BEGIN Data to process

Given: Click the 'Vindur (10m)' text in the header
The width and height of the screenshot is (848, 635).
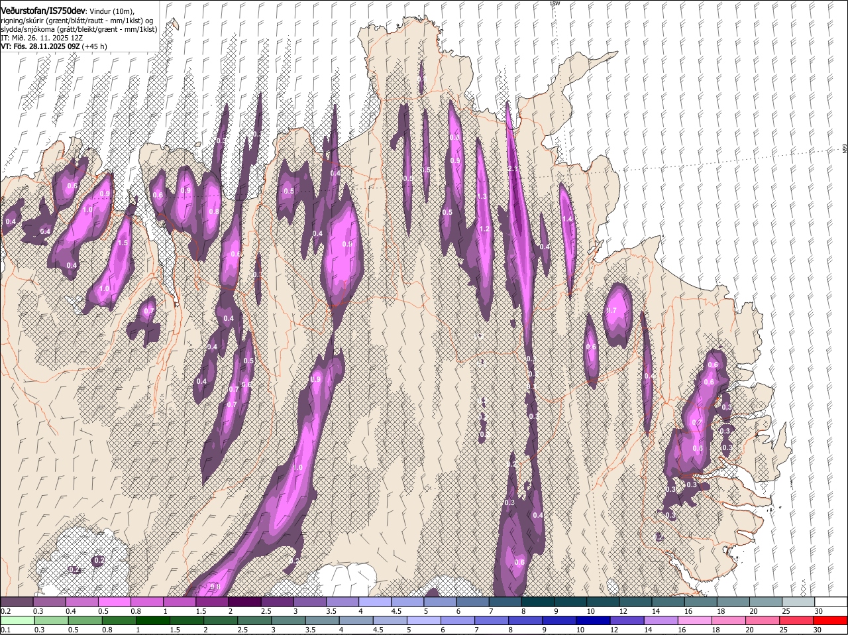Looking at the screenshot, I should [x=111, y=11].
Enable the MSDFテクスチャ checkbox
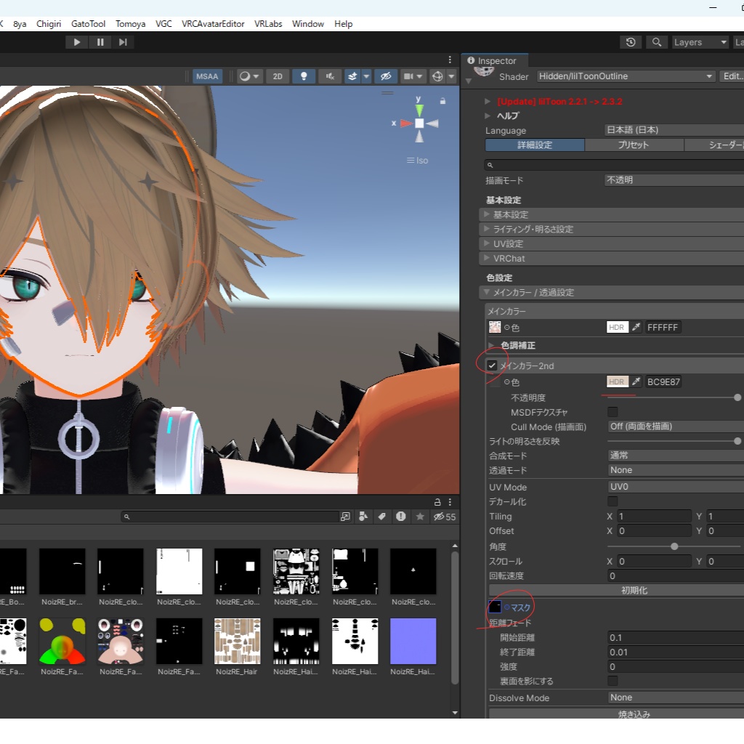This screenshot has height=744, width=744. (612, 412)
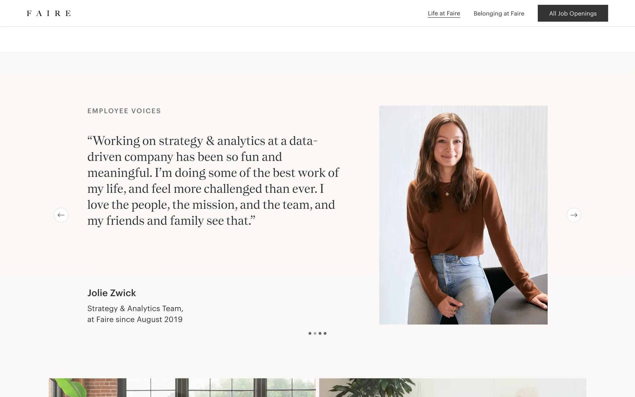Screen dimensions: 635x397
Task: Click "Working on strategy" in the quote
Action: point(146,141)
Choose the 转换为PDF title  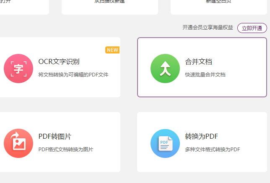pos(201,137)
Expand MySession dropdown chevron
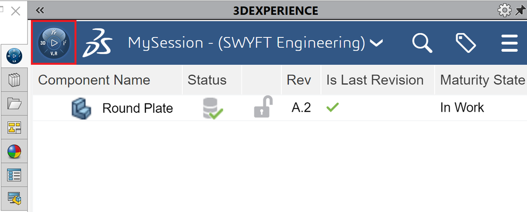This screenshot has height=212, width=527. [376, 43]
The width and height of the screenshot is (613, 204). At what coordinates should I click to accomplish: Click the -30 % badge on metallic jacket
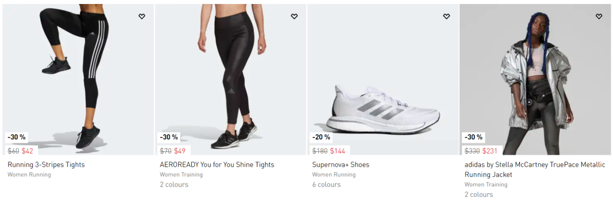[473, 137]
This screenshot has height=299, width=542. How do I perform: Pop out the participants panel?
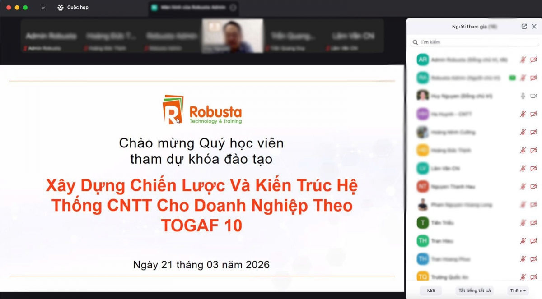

END Data to process

Rewrite the items as a JSON list of strings, one string per line, starting at the line that contains "The width and height of the screenshot is (613, 204)." and running through the end of the items, with blank lines omitted. Leave the pictures out of the answer.

[
  "The width and height of the screenshot is (613, 204). At what coordinates should I click to accomplish: Click the -30 % badge on metallic jacket",
  "[473, 137]",
  "This screenshot has height=299, width=542. How do I perform: Pop out the participants panel?"
]